Entries on where items appear
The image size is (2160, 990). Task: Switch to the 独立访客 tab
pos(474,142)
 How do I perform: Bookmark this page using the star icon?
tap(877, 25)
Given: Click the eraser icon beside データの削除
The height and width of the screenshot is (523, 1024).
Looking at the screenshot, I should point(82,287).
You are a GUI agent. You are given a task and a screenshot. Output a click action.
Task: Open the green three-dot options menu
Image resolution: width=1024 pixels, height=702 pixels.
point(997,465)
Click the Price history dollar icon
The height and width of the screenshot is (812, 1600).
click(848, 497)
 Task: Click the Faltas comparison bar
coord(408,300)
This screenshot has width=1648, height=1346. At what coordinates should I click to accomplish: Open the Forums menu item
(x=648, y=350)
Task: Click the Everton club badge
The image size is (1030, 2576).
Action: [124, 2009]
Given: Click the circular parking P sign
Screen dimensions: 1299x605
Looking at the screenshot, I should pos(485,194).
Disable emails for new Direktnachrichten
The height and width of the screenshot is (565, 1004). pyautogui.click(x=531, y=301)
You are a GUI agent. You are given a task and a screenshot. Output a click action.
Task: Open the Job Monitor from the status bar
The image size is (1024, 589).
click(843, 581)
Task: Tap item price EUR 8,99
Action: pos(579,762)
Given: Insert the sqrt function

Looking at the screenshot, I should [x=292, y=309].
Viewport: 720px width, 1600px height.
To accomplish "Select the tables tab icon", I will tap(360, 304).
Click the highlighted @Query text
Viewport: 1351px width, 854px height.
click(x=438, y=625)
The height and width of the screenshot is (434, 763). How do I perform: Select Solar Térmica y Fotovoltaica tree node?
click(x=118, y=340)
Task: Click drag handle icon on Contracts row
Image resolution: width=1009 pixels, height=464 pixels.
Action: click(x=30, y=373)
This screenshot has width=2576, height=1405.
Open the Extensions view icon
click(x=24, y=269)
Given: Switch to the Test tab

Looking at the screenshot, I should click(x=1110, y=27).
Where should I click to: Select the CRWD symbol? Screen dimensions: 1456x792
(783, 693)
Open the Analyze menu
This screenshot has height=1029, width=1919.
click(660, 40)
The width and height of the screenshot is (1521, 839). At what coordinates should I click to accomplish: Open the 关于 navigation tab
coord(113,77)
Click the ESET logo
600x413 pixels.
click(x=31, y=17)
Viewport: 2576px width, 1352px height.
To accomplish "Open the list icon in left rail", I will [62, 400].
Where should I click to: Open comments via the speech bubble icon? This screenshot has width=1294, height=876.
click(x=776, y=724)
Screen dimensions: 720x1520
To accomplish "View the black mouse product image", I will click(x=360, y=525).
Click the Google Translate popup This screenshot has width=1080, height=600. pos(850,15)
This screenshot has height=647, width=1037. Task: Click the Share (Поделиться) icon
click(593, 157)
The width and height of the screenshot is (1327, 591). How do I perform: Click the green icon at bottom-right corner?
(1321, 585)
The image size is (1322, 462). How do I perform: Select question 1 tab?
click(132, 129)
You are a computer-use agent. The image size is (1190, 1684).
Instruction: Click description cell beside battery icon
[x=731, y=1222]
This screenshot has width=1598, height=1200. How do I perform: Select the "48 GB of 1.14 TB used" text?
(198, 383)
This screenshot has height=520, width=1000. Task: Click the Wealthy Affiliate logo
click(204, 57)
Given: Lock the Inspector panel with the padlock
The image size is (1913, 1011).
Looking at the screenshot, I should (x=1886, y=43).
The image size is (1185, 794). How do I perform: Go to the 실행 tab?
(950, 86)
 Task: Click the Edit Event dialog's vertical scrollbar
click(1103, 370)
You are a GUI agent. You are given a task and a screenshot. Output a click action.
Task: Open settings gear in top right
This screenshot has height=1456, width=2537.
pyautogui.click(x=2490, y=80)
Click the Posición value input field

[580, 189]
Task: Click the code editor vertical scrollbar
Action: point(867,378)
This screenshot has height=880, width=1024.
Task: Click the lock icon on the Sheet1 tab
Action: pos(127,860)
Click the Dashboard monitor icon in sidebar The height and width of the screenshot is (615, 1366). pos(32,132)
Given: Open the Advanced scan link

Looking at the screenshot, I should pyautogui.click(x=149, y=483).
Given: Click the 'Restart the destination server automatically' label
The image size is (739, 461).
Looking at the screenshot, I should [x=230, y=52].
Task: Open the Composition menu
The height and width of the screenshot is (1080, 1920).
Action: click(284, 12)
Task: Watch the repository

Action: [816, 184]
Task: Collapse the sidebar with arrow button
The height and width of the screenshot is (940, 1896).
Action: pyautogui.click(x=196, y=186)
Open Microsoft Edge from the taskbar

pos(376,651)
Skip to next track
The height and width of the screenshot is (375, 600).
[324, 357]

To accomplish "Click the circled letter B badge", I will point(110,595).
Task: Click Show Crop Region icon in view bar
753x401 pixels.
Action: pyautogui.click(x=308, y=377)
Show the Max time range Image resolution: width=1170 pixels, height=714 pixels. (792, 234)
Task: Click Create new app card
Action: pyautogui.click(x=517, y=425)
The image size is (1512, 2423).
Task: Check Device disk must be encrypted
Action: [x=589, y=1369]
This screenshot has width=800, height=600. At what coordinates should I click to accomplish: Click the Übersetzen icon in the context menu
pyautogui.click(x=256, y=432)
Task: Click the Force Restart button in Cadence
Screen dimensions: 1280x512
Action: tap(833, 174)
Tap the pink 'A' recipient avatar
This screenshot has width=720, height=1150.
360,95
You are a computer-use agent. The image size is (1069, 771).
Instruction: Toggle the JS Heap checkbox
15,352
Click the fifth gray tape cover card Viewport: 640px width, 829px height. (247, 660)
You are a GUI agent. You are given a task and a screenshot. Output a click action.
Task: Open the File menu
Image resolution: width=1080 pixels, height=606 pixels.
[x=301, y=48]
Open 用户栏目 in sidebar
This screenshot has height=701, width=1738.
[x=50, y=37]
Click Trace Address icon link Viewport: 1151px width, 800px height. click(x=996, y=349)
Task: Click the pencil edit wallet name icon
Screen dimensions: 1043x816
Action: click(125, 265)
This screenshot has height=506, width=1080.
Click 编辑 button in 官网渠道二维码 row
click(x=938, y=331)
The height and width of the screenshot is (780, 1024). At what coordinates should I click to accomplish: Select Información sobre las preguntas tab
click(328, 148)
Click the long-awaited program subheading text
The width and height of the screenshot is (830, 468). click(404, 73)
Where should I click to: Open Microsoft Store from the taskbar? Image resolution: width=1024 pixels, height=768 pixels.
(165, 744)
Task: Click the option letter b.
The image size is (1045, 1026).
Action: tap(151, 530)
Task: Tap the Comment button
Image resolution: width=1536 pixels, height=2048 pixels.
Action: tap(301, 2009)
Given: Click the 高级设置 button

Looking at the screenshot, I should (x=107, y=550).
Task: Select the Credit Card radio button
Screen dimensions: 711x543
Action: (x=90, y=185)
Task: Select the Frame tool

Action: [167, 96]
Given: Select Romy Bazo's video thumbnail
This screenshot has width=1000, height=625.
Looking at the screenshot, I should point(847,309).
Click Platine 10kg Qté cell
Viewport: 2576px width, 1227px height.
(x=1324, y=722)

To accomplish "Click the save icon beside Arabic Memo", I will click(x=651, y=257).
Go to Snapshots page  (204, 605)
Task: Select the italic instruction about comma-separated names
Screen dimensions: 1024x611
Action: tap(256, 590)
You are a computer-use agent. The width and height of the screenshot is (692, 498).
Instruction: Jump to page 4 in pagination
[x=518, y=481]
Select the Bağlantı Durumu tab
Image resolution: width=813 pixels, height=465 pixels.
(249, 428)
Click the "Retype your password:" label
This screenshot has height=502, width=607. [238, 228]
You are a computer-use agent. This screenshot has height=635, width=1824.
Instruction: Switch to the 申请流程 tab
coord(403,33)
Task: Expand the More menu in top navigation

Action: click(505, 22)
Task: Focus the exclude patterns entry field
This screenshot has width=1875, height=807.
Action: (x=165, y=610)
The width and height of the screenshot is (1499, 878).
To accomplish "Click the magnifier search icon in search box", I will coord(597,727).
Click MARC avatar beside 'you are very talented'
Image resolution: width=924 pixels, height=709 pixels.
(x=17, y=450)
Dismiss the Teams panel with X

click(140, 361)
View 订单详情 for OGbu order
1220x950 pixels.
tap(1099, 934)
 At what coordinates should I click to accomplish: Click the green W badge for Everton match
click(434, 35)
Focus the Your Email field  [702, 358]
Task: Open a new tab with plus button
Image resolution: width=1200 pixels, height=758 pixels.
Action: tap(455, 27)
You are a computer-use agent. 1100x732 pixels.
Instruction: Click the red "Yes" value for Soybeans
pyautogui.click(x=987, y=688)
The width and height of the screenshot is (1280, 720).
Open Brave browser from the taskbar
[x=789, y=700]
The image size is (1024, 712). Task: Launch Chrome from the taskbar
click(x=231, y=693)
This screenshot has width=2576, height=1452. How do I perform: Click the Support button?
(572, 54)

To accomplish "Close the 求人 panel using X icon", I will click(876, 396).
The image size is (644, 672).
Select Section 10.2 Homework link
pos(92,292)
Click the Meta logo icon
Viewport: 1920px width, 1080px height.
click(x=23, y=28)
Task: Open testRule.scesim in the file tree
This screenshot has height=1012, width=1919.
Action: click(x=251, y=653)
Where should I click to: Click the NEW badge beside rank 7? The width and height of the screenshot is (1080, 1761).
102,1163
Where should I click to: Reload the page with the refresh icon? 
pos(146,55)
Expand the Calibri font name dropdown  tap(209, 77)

WRITTEN EXERCISE
Can you output everything from the line containing "The image size is (1024, 712)." down to the line containing "click(x=23, y=28)" as a JSON list of strings, one string per line, with blank lines omitted?

EXERCISE RESPONSE
[
  "The image size is (1024, 712). Task: Launch Chrome from the taskbar",
  "click(x=231, y=693)",
  "This screenshot has width=2576, height=1452. How do I perform: Click the Support button?",
  "(572, 54)",
  "To accomplish \"Close the 求人 panel using X icon\", I will click(876, 396).",
  "The image size is (644, 672).",
  "Select Section 10.2 Homework link",
  "pos(92,292)",
  "Click the Meta logo icon",
  "Viewport: 1920px width, 1080px height.",
  "click(x=23, y=28)"
]